Приведу из этих воспоминаний один пример, по которому можно судить об их силе и правде. Когда мы в первый раз отправились ночевать в Шарметты, маменька села в носилки, а я сопровождал ее пешком. Дорога шла в гору. Маменька была нелегкая, и, боясь слишком утомить носильщиков, она приблизительно на полдороге решила сойти, чтобы остальную часть подъема пройти пешком. Вдруг она видит за изгородью что-то голубое и говорит мне: «Вот барвинок еще в цвету!» Я никогда не видал барвинка, но не нагнулся, чтобы разглядеть его, а без этого, по близорукости, никогда я не мог узнать, какое растение передо мной. Я только бросил на него беглый взгляд; после этого прошло около тридцати лет, прежде чем я снова увидел барвинок и обратил на него внимание. В 1764 году, гуляя в Крессье со своим другом дю Пейру, я поднялся с ним на небольшую гору, на вершине которой был маленький павильон, который он справедливо называл «Бельвю»[16]. В ту пору я уже начинал немного гербаризировать. Подымаясь на гору и заглядывая в кустарники, я вдруг испускаю радостный крик: «Ах, вот барвинок!» И действительно, это был он. Дю Пейру заметил мой восторг, но не понял его причины. Он поймет ее, надеюсь, если когда-нибудь прочтет эти строки. По впечатлению, произведенному на меня подобной мелочью, можно судить о том, как глубоко запало мне в душу все, что относится к тому времени.

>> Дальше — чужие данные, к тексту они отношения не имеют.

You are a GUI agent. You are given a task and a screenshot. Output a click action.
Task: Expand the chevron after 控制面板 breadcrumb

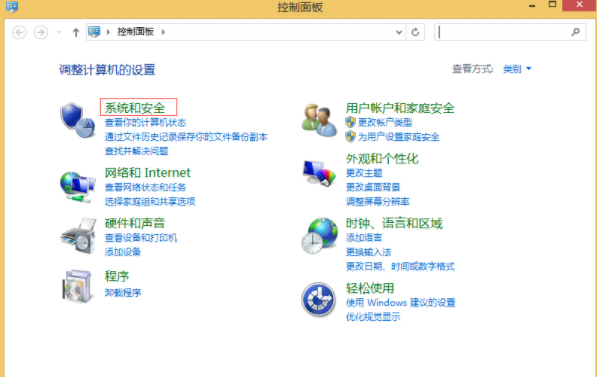[163, 32]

Деревенский воздух, однако, не вернул мне прежнего здоровья. Я был слаб, а стал еще слабее. Я не выносил молока и вынужден был отказаться от него. В то время принято было от всего лечиться водою. Я так налег на воду, что она чуть не освободила меня не только от всех болезней, но даже и от жизни. Каждое утро, встав, я шел с большим стаканом к источнику и, прогуливаясь, понемногу выпивал около двух бутылок. Я совсем перестал пить вино за едой. Вода, которую я пил, была жестковата и, как большинство горных вод, плохо усваивалась. Короче говоря, менее чем в два месяца я окончательно испортил себе желудок, до этого вполне исправный. Расстроив пищеварение, я понял, что мне больше уже не поправиться. В то же самое время со мной произошел случай, исключительный как сам по себе, так и по последствиям, которые прекратятся только вместе с моей жизнью.
Однажды утром я, чувствуя себя не хуже обыкновенного, раздвигал складной столик, как вдруг ощутил во всем теле внезапное и почти непостижимое потрясение. Не могу сравнить его ни с чем другим, как только с бурей, поднявшейся в моей крови и мгновенно овладевшей всем моим телом. Артерии мои стали пульсировать с такой ужасной силой, что я не только чувствовал их биение, но даже слышал его, – особенно биение сонных артерий.
К этому присоединился сильный шум в ушах; этот шум слагался из трех, вернее, четырех звуков: тяжелого и глухого жужжания, более ясного ропота, как от бегущей воды, очень резкого свиста и того биения, о котором я только что сказал; я мог без труда считать его удары, не щупая пульса и даже не дотрагиваясь руками до тела. Шум внутри был так силен, что лишил меня прежней тонкости слуха, и я стал если не глухим, то тугоухим, – и уже навсегда.
Можно представить себе мое изумление и ужас. Я решил, что умираю, и лег в постель; позвали врача; я рассказал ему, что со мной произошло, содрогаясь и считая, что моя болезнь неизлечима. Кажется, он был того же мнения, но принялся за свое ремесло. Он пустился в длинные рассуждения, из которых я ничего не понял; потом, в виде вывода из своей великолепной теории, он начал in anima vili[17] то опытное леченье, которое ему вздумалось применить. Оно было так тягостно, так отвратительно, так мало помогало, что скоро надоело мне; через несколько недель, видя, что мне не лучше и не хуже, я оставил постель и начал свою обычную жизнь, с биением артерий и шумом, который с тех пор, то есть вот уже тридцать лет, не покидал меня ни на минуту.
До этого я был большой соня. Совершенная бессонница, присоединившаяся ко всем этим симптомам и постоянно сопровождающая их до сих пор, окончательно убедила меня, что мне осталось недолго жить. Эта уверенность на некоторое время избавила меня от усилий поправиться. Не будучи в состоянии продлить свою жизнь, я решил воспользоваться теми немногими днями, что мне остались; эта возможность у меня была благодаря странной снисходительности природы, избавившей меня от мучений, которые должно было бы вызывать мое ужасное состояние. Шум в артериях надоедал мне, но я не страдал от него; он не сопровождался ничем, кроме ночной бессонницы да постоянной одышки, однако не доходившей до удушья и дававшей себя чувствовать только при беге или физическом напряжении.